I preordered my Leap Motion last year on the 21st May 2012 and I finally got it on the 22nd August 2013 after lots of hiccups on delivery issues because my postal code starts with 0.
- 27th June 2013 – Got an email asking me to double check my shipping details. I did and it was correct.
- 31st July 2013 – Got an email saying Fedex said my postal code is invalid, and when I checked, my postal code is missing a 0 in front. Replied to that email 4 times over a period of 1 week and there was no response back.
- 8th August 2013 – Send a new support email to them. They replied and ask me to checked with Fedex along with a tracking number. I called Fedex up and was told my tracking number is invalid. Didn’t bother to reply to it because they custom service guy obviously don’t know his stuff.
- 10th August 2013 – Send yet another new support email to them with the headline “Please Escalate This Issue! Been Going Around In Circles” and Jonathan from Leap Motion got back to me and managed to track down my package. Apparently, it was not shipped via Fedex but by Ta-Q-Bin (which means it is fulfilled in Singapore and not overseas).
- 20th August 2013 – Ashlee from Leap Motion sent me an email asking me for my mobile number before they can ship it to me
- 21st August 2013 – My Leap Motion got shipped via Ta-Q-Bin
- 22nd August 2013 – I received my Leap Motion
Apparently, I am not alone with the postal code problem, one of my Twitter follower, @tanchunsiong, also faces the same issue.

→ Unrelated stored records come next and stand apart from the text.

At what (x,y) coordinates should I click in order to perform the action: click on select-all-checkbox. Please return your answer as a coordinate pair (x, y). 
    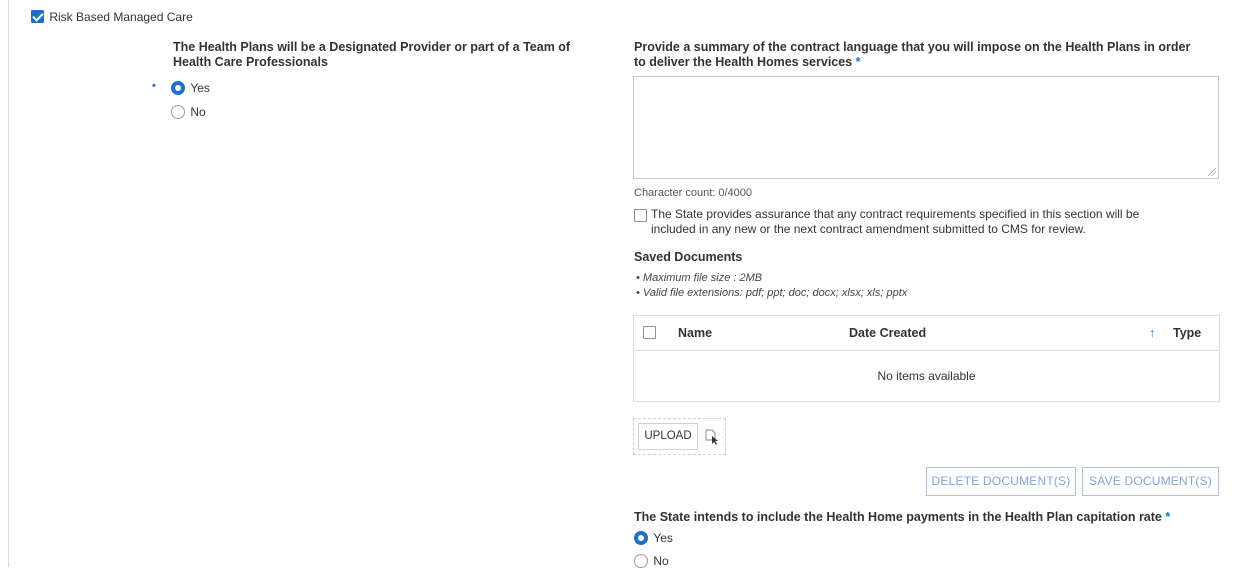
    Looking at the image, I should click on (650, 332).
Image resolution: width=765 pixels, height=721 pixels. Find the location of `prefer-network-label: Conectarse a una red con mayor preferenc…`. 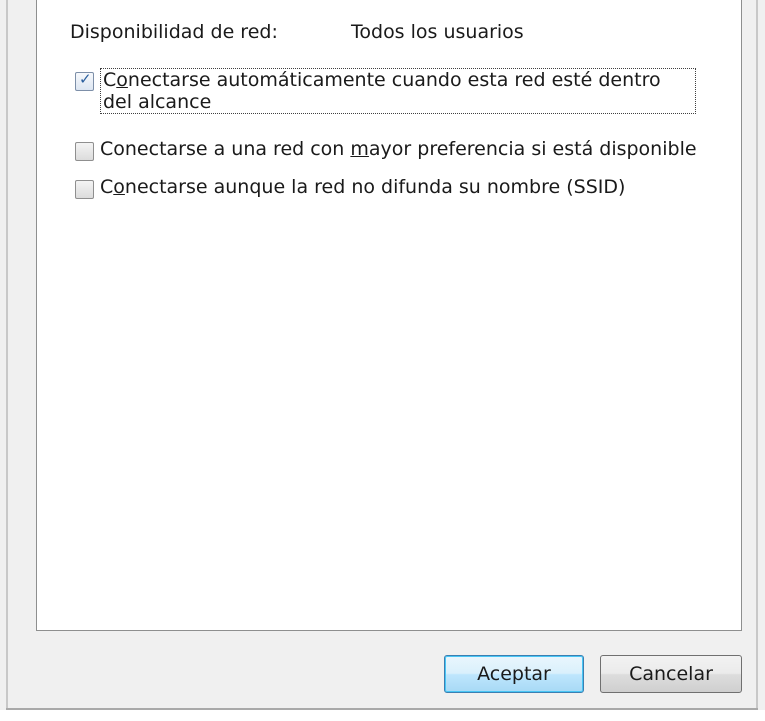

prefer-network-label: Conectarse a una red con mayor preferenc… is located at coordinates (398, 149).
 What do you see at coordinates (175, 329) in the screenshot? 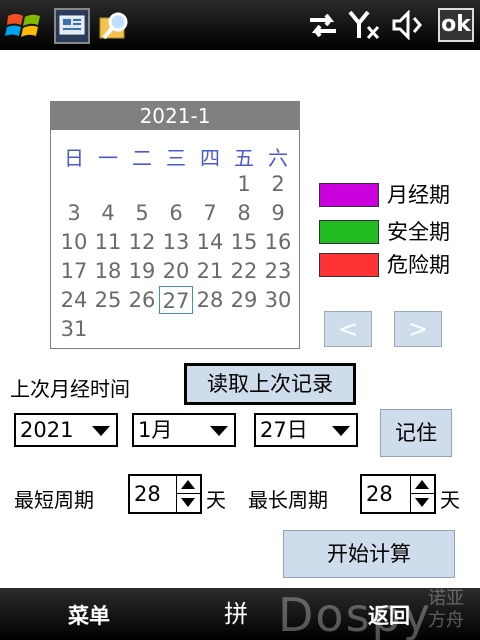
I see `calendar-week-row: 31` at bounding box center [175, 329].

But nevertheless, I would like to say a big thank you to Jonathan and Ashlee from Leap Motion for the excellent and prompt support!

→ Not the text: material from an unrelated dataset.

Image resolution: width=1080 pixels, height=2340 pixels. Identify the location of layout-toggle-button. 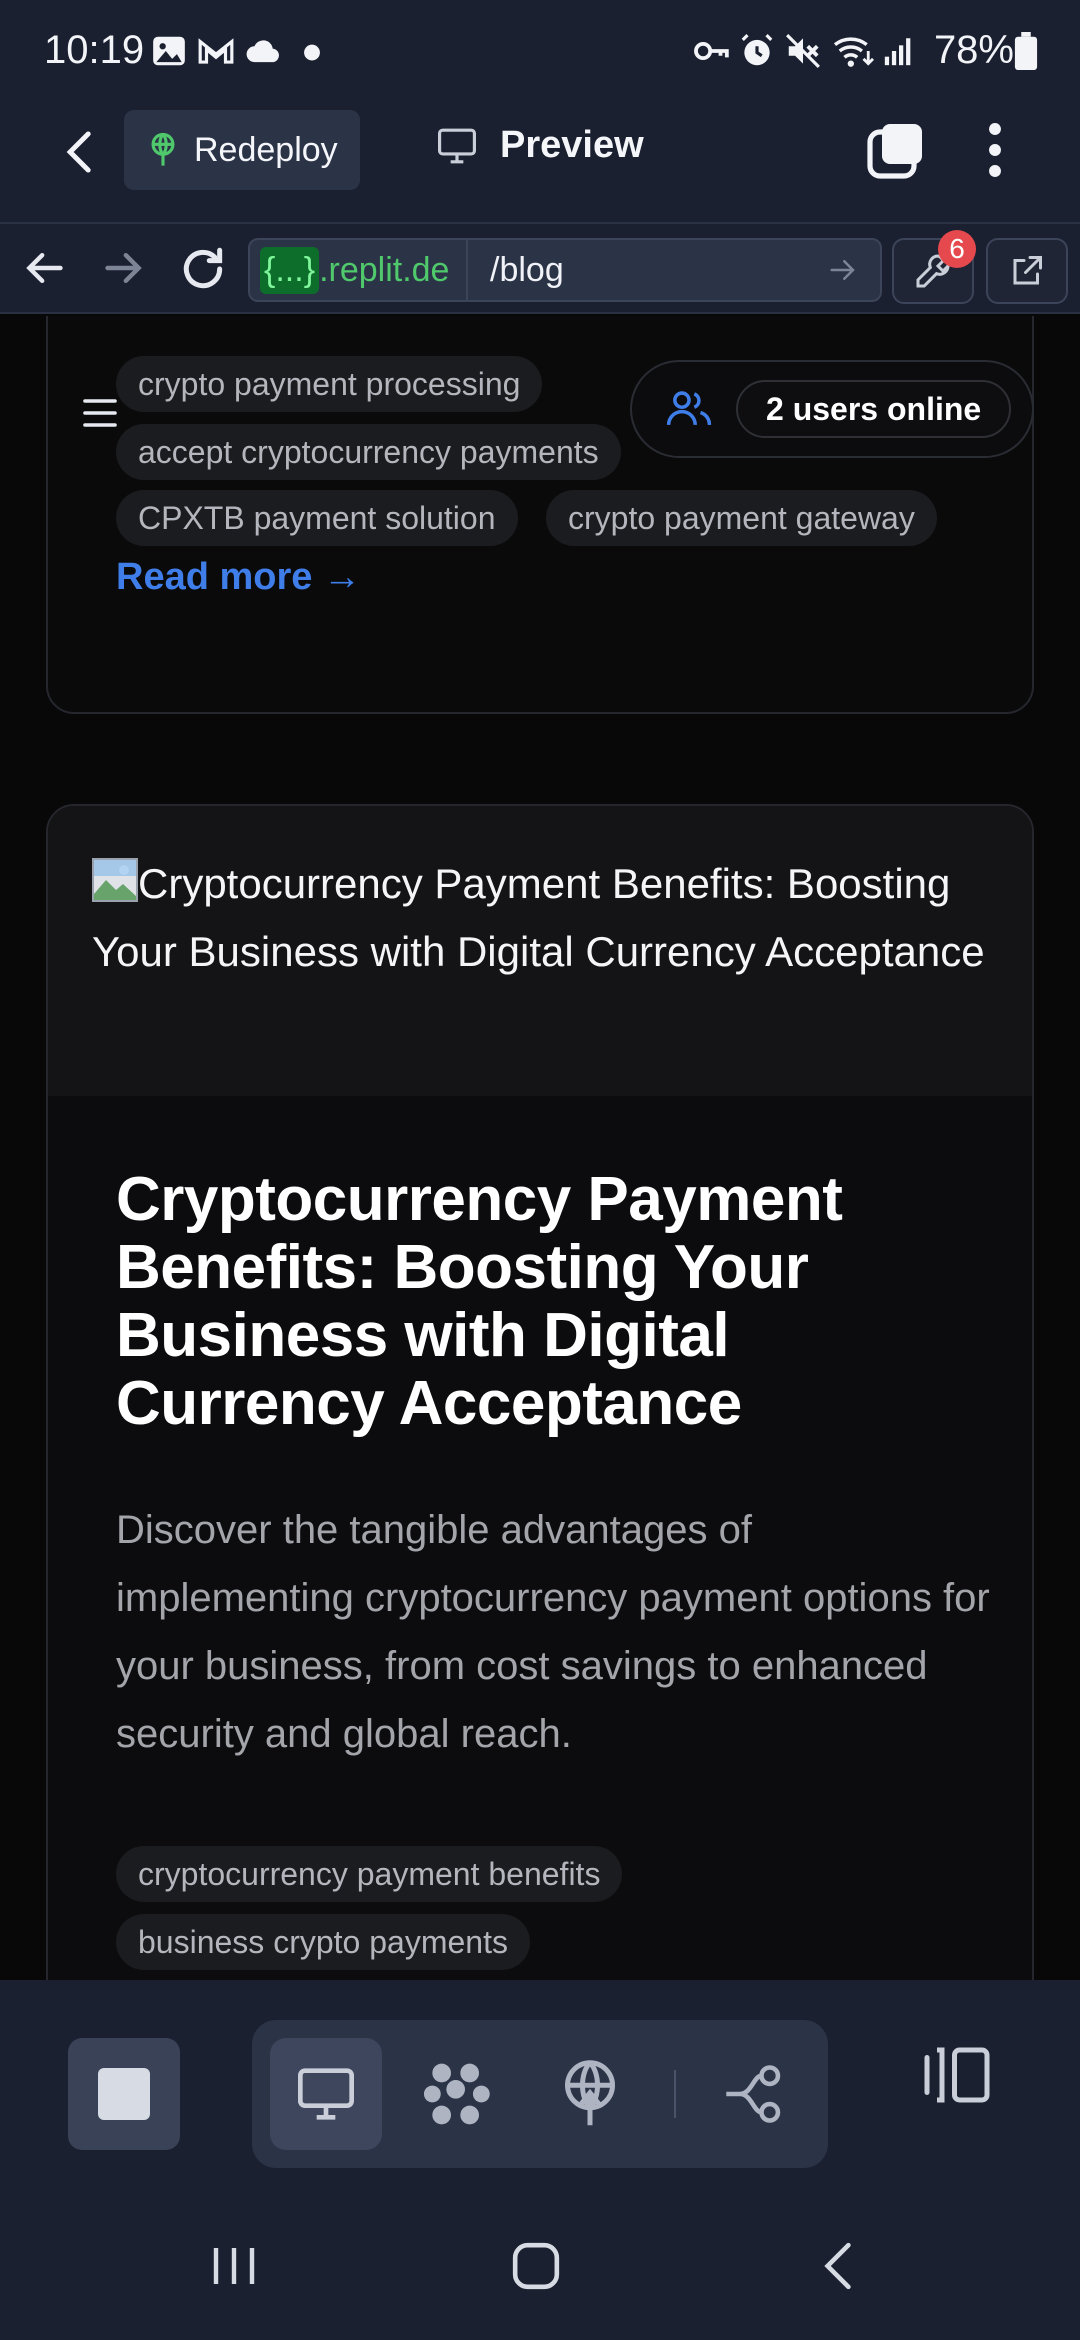
(958, 2078).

Leap Motion has it’s own App Store called, Airspace, where you can download both free and paid apps that leverages on Leap Motion. The setup is bundled with 4 free apps (Boom Ball, Kyoto, Lotus and Molecules) and 1 Orientation aka getting started app.
On top of the 6 apps, I will recommend you to try Dropcord, BetterTouchTool (Mac Only) and Touchless For Mac/Touchless For Windows.
I am waiting for Fruit Ninja (Windows Only) to come to the Mac! If you have some good Leap Motion apps to share, do leave it in the comments and I will update this post to reflect it!
The Leap Motion controller is able to track all my fingers (doh!) in the test app but some apps are less sensitive than the rest. To ensure best accuracy, you need to wave your hands above the Leap Motion controller.
The accuracy in Molecules is pretty bad or rather I can’t seem to figure out it works.
I played Dropcord and the tracking is pretty accurate but when I tried BetterTouchTool, it is not as sensitive as I would like it to be (but it still works). BetterTouchTool allows you to assign gestures to applications in Mac. So for example, when you do a 2-finger swipe to the right or left in the air, you can make it cycle through tabs in Chrome or when you do a pinch-to-zoom effect on Chrome, you can make it quit.
Do note that after waving your hand in the air for 15 minutes with various gestures, it can be quire tiring. So I don’t know how much real world use this can get. But nevertheless, Leap Motion has a potential, now we just have to wait for the apps on AirSpace to mature.
I hope one day I can control video playback (pausing, stoping, decreasing/increasing volume) on my iMac from my bed just by using hand gestures!